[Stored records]
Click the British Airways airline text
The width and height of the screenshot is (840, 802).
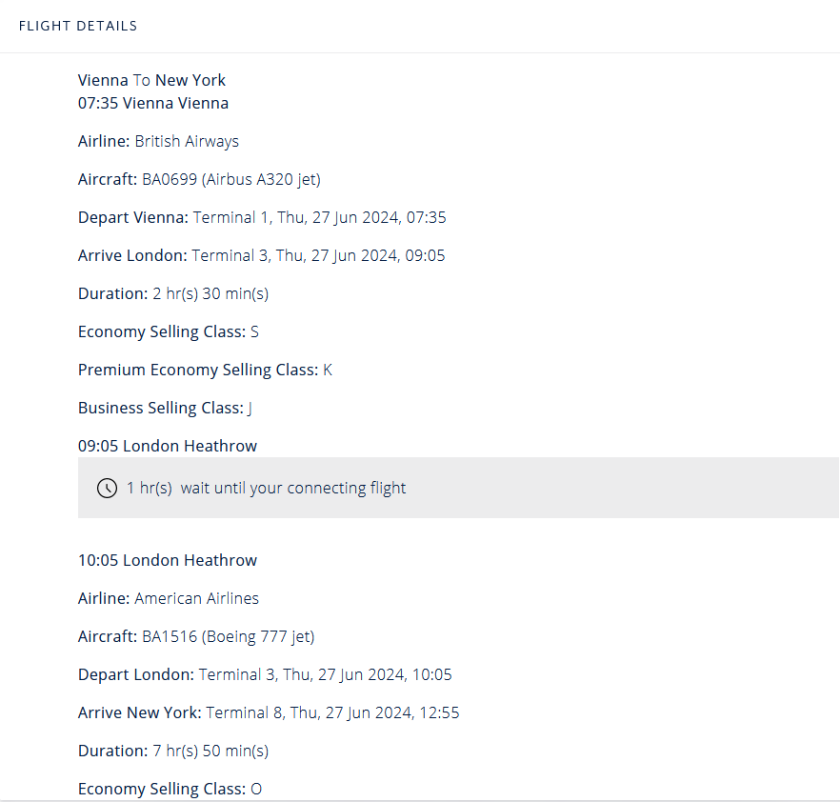(187, 141)
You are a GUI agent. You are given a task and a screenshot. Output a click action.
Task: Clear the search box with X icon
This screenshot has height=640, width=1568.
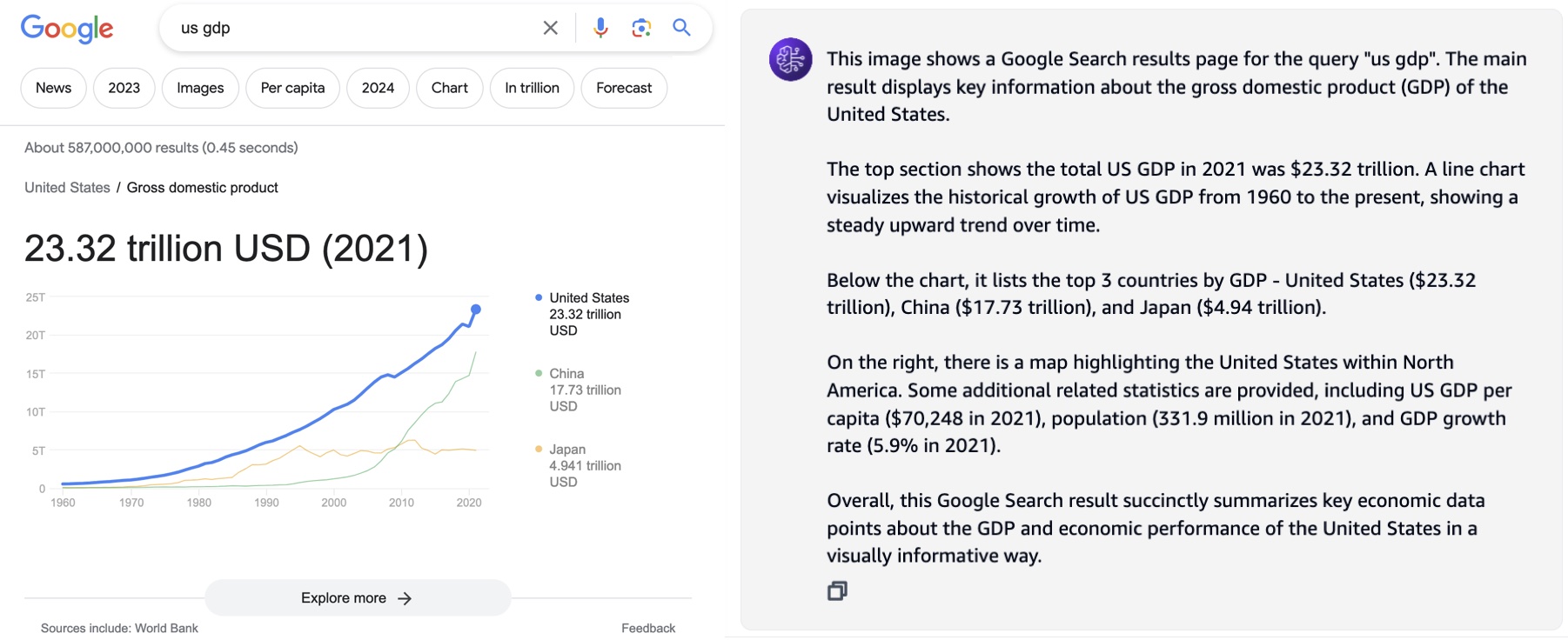point(550,28)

What the exercise asks -
Please copy exactly the lines from the one containing "The width and" through the end of the records above, leaving out every picture.

Output for this task -
The width and height of the screenshot is (840, 802).
(187, 141)
You are a GUI agent. You are given a task and a screenshot. Output a click action.
Task: Clear the search box with X icon
This screenshot has height=640, width=1568.
point(550,28)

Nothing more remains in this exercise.